# DOCUMENT EXTRACT:
******************************
Elmore Leonard's 11th Rule of Writing

I’ve always enjoyed Elmore Leonard’s novels and seen him as one of the true stylists of popular fiction. In a review, I even described my pal Christopher G. Moore as the “Elmore Leonard of Bangkok” and I meant it as a compliment. But I have a bone to pick with the great Elmore.

I just read a book of Elmore’s short stories from 2004 titled “When the Women Come Out to Dance.” In many ways it’s superb. The title story turns on the particularly American kind of hardness and determination that takes a character who is not bad into a situation that leaves them ineradicably among bad people.

So what’s the problem? Movie stars, that's what.

In one of the early stories in the book, a character is described as being a “Jill St. John type.” I looked her up. She doesn’t appear to have had a major movie role for about 28 years before Elmore wrote the story, but I suppose her bikini-clad appearance in an ancient Bond film made an impression on him.

In two – not one, but two – of the later stories in the book, there’s a character who’s described as looking like (or smiling like) Jack Nicholson.

This isn’t the work of a great stylist. This is on the level of Dan Brown. (Remember that in The Da Vinci Code, Brown’s hero, the dumbest professor Harvard ever employed, is described thus: “He looked like Harrison Ford.” I wonder if, after the movie came out, later editions updated that to “…He looked like Tom Hanks.”)

This would be a cheap technique if a journalist used it. For a writer with the descriptive powers of Elmore, it’s a real shame.

In his famous 10 Rules of Writing, Elmore says: “Avoid detailed descriptions of characters.” That’s probably why he didn’t write “He looked like Jack Nicholson in ‘The Shining’ in the scene where he’s coming through the door with the axe and shouting ‘Here’s Johnny’ with a demented enjoyment on his face.” Too much detail.
******************************
# WRITTEN INSTRUCTION 1:
Summarize the post about Elmore Leonard in two sentences.
# WRITTEN INSTRUCTION 2:
According to the post about Elmore Leonard, why probably didn't Leonard write a long, detailed description of a character looking like Jack Nicholson in "The Shining"? Answer in one or two sentences.
# WRITTEN INSTRUCTION 3:
In the post about Elmore Leonard, how many of the later stories in the book include a character described as looking or smiling like Jack Nicholson?
******************************
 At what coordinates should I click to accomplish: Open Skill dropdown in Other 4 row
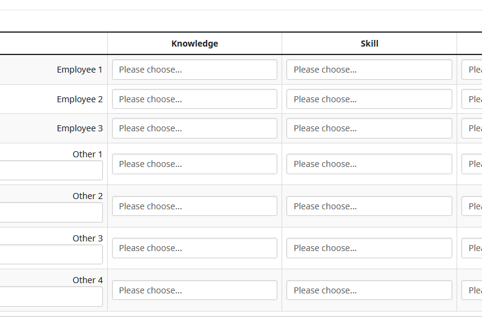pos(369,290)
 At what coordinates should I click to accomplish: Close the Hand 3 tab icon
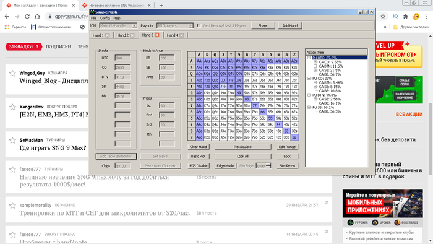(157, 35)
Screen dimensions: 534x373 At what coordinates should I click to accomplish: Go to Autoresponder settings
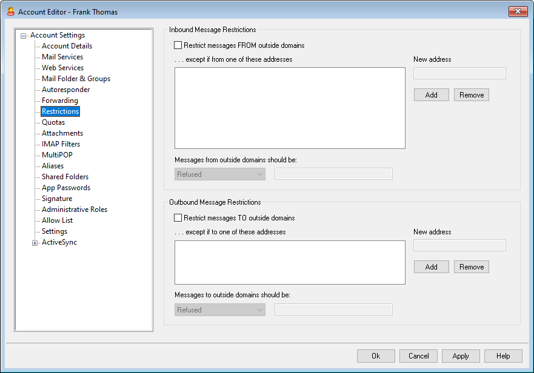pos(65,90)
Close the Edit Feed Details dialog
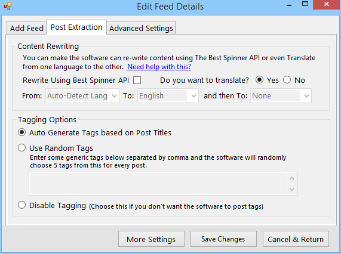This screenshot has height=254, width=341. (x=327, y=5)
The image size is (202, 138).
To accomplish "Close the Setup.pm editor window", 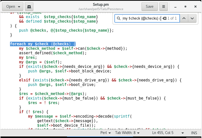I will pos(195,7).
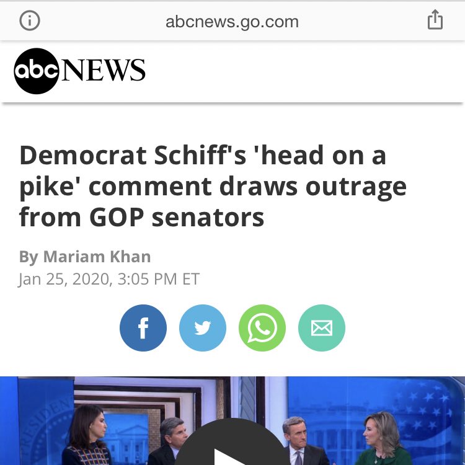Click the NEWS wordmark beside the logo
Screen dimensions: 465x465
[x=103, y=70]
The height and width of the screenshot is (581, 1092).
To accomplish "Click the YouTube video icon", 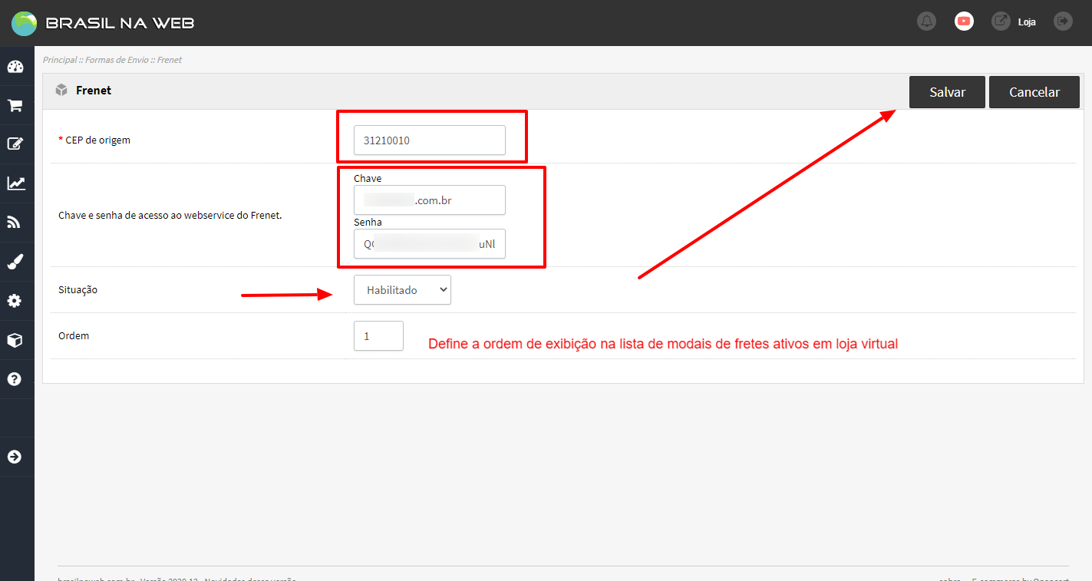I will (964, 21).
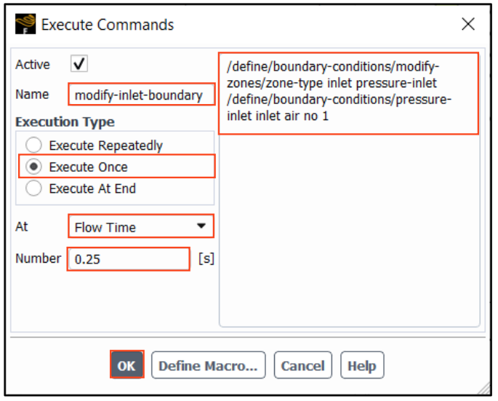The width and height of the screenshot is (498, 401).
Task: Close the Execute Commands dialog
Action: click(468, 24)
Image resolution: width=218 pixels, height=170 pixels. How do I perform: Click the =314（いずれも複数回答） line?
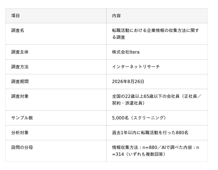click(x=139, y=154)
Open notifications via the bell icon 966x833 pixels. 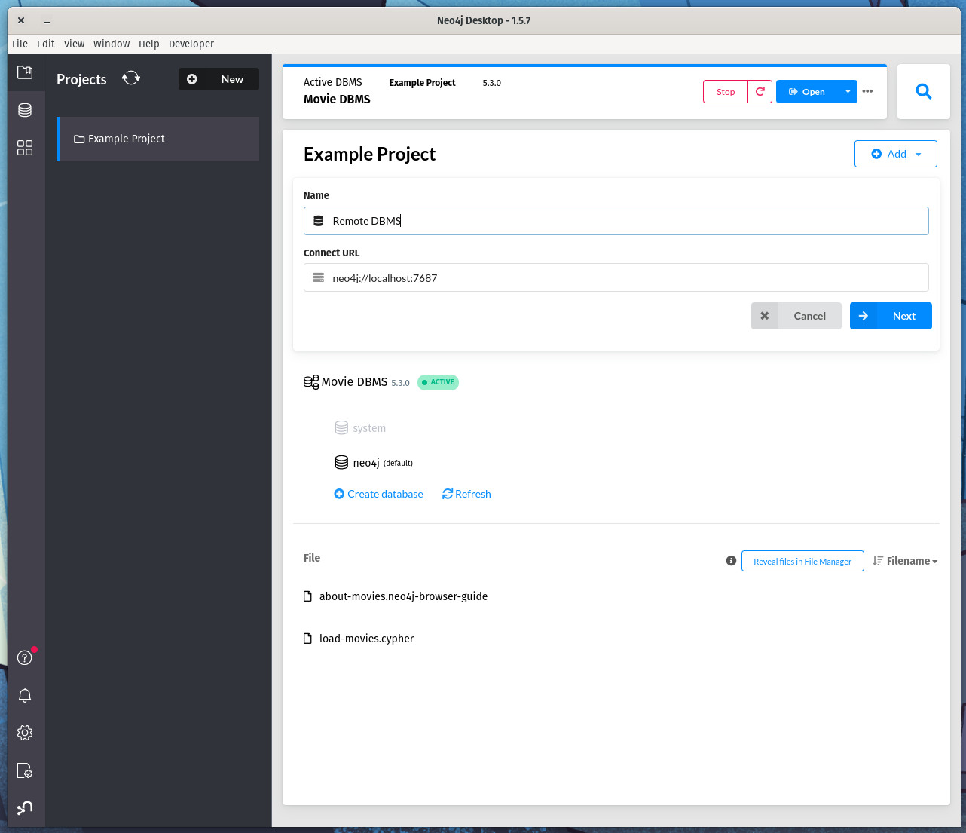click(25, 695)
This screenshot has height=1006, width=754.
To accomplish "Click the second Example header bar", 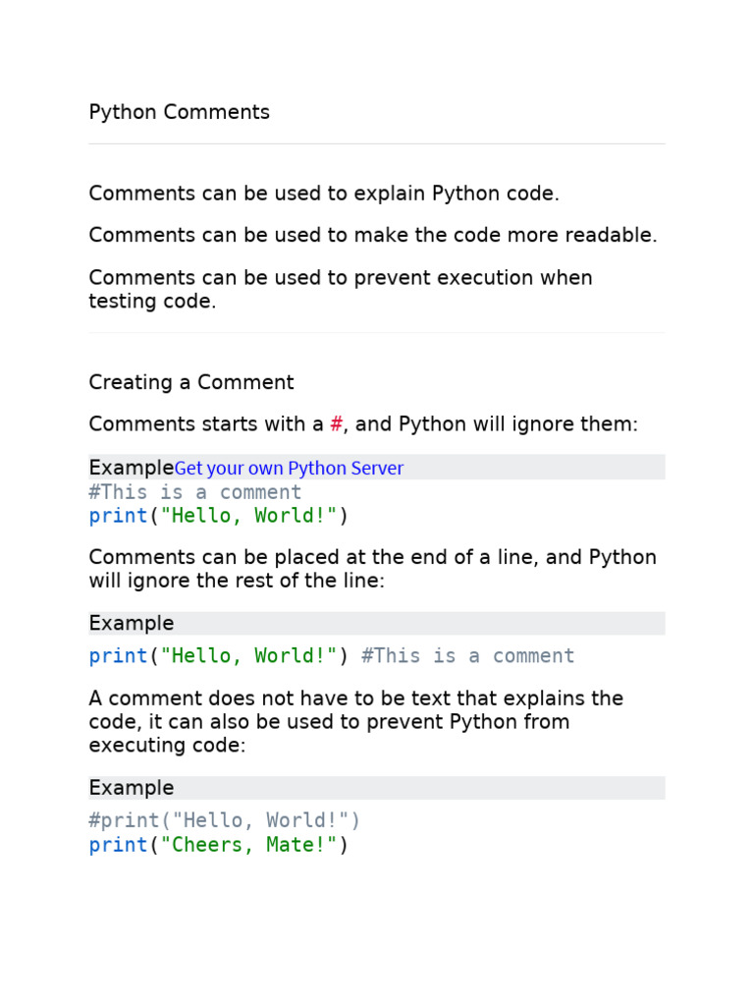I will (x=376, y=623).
******************************
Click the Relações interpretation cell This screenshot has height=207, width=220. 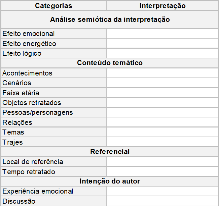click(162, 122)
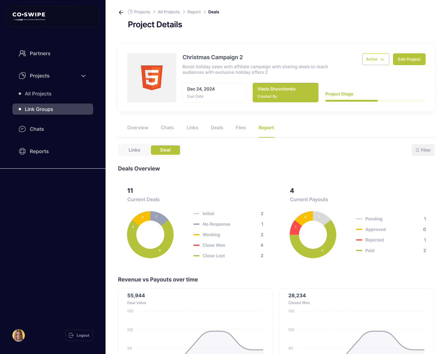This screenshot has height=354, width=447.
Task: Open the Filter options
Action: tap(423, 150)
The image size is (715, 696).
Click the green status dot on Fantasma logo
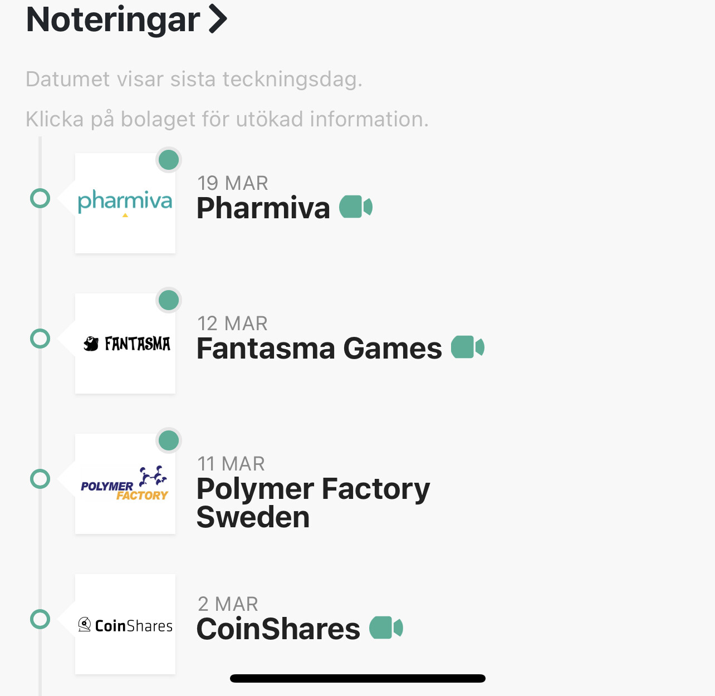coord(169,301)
******************************
# FULL ANSWER 1:
The writer admires Elmore Leonard as a stylist but objects that his 2004 short story collection "When the Women Come Out to Dance" describes characters by comparing them to movie stars such as Jill St. John and Jack Nicholson. The writer calls this a cheap technique on the level of Dan Brown and a real shame for a writer with Leonard's descriptive powers.

# FULL ANSWER 2:
One of Leonard's 10 Rules of Writing says, "Avoid detailed descriptions of characters." The writer suggests that a description like that would have been too much detail.

# FULL ANSWER 3:
Two of the later stories.